Why won't my Manhattan Euonymus bloom? (and how to make it flower)

Also called Manhattan Euonymus, Spreading Euonymus (Euonymus kiautschovicus 'Manhattan').

More about manhattan euonymus

About Manhattan Euonymus

Euonymus kiautschovicus 'Manhattan' · also called Manhattan Euonymus, Spreading Euonymus · flowering

'Manhattan' is an upright, semi-evergreen to evergreen shrub with large, glossy dark green leaves, valued as a dense, fast-growing hedge or screen. In late summer it bears small greenish flowers followed by pink-red capsules.
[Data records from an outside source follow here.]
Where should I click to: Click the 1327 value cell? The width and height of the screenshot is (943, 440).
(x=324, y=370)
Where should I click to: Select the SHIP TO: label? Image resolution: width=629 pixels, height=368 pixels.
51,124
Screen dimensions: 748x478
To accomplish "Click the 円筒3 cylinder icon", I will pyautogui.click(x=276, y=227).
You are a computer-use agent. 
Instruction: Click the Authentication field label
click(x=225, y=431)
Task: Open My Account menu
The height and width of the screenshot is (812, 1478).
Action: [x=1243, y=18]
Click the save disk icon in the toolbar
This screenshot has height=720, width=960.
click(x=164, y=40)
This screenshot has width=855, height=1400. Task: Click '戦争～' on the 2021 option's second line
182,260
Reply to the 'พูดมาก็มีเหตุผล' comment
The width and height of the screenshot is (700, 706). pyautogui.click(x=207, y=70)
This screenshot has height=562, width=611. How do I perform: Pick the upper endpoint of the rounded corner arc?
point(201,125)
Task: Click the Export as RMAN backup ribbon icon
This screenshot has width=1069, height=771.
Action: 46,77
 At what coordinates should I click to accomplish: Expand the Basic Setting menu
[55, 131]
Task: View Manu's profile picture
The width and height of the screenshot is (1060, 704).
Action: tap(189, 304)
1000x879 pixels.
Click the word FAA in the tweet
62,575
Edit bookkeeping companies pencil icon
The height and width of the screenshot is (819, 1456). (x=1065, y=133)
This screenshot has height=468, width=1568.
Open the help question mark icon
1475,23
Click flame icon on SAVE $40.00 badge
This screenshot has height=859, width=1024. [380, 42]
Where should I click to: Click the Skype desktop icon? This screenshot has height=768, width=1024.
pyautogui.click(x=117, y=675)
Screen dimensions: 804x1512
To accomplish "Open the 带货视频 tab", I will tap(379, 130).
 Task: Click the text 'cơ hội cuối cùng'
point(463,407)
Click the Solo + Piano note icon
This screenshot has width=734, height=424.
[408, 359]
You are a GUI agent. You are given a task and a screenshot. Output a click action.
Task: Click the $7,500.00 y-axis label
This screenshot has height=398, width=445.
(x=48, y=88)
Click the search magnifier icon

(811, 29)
Vigorous and adaptable, it tolerates urban conditions, shearing, and a wide range of light, making it a popular privacy planting.

Plant type: flowering

The reasons manhattan euonymus isn't blooming

Almost every non-blooming manhattan euonymus traces back to one of these, roughly in order of how common they are:

  1. Too little sun — most of these need full sun (or very bright light) to flower well; shade gives leaves, not blooms.
  2. Too much nitrogen feed, driving lush foliage at the expense of flowers (very common with general or lawn feeds).
  3. The plant has not been deadheaded, so it stops flowering once it sets seed.
  4. Irregular watering — drought or waterlogging at the budding stage makes buds abort.
  5. It is still too young or was checked by a transplant and is rebuilding before flowering.

Feeding manhattan euonymus a high-nitrogen general feed and growing it in too little sun — you get a big leafy plant and almost no flowers.

The fix — how to get manhattan euonymus to flower

  1. Maximise sun. Give manhattan euonymus the sunniest spot you have — for most bedding and fruiting plants, more direct light directly means more flowers.
  2. Switch the feed. Move off high-nitrogen feeds and use a higher-potassium "bloom" or tomato-type feed as it comes into flower.
  3. Deadhead regularly. Remove spent flowers often to keep it producing more rather than stopping to set seed.
  4. Water consistently. Keep moisture even through budding and flowering — drought-then-flood swings make buds drop.

Light and feeding do most of the heavy lifting here. Dial in the spot with the light guide for manhattan euonymus and get the feeding right with the manhattan euonymus fertilising schedule — the wrong feed (too much nitrogen) is one of the most common silent reasons a healthy plant makes leaves instead of flowers.

Bloom season and what to expect

Manhattan Euonymus flowers across its growing season (mostly summer) and, kept fed and deadheaded, can bloom for many weeks or right up to frost.

Post-bloom care so it flowers again

Deadhead, keep feeding lightly, and many will rebloom; collect seed from the best plants at the end of the season if you want to grow them again.

For everything else this plant needs day to day, see the full manhattan euonymus care brief and its watering schedule — a stressed, badly watered plant rarely has the energy to flower at all.

Manhattan Euonymus blooming — frequently asked questions

Why won't my manhattan euonymus flower?

Manhattan Euonymus blooms on the season's growth given enough sun, warmth and the right feed — there is no cold or photoperiod trick, just good growing conditions and a bloom-leaning feed. The most common reason it is not happening: Too little sun — most of these need full sun (or very bright light) to flower well; shade gives leaves, not blooms.

How do I make manhattan euonymus bloom?

Give manhattan euonymus the sunniest spot you have — for most bedding and fruiting plants, more direct light directly means more flowers. Move off high-nitrogen feeds and use a higher-potassium "bloom" or tomato-type feed as it comes into flower.

When does manhattan euonymus normally bloom?

Manhattan Euonymus flowers across its growing season (mostly summer) and, kept fed and deadheaded, can bloom for many weeks or right up to frost.

What should I do with manhattan euonymus after it flowers?

Deadhead, keep feeding lightly, and many will rebloom; collect seed from the best plants at the end of the season if you want to grow them again.

What is the single biggest mistake stopping manhattan euonymus flowering?

Feeding manhattan euonymus a high-nitrogen general feed and growing it in too little sun — you get a big leafy plant and almost no flowers.